Items listed in a dataset:
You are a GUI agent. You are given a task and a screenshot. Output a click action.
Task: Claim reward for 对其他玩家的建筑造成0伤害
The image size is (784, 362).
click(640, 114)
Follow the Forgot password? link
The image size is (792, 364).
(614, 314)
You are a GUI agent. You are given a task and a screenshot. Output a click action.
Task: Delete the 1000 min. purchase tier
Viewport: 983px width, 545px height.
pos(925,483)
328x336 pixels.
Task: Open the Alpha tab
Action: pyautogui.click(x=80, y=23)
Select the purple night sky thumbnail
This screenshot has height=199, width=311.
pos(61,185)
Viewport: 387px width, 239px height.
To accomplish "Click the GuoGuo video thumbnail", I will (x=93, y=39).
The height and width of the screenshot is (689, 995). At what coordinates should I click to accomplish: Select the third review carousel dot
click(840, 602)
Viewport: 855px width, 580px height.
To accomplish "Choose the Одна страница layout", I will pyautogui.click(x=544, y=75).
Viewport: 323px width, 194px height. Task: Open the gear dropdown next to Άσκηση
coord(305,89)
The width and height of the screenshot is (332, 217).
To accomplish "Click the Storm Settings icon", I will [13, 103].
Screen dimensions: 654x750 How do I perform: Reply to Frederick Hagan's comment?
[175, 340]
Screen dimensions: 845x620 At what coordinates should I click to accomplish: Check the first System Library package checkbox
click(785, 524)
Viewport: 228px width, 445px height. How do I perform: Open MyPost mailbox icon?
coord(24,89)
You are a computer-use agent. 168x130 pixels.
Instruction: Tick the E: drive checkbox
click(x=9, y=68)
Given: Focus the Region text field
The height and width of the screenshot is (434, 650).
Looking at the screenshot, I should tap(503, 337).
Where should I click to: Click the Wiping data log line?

• **Exercise requirements**:
Exact retyping is required: the line with "You are a computer-use agent. 168x130 pixels." through the end of the data, both ends included, and no other line.

• **The completed task**:
You are a computer-use agent. 168x130 pixels.
Instruction: Tick the E: drive checkbox
click(x=9, y=68)
Given: Focus the Region text field
The height and width of the screenshot is (434, 650).
Looking at the screenshot, I should tap(503, 337).
Where should I click to: Click the Wiping data log line?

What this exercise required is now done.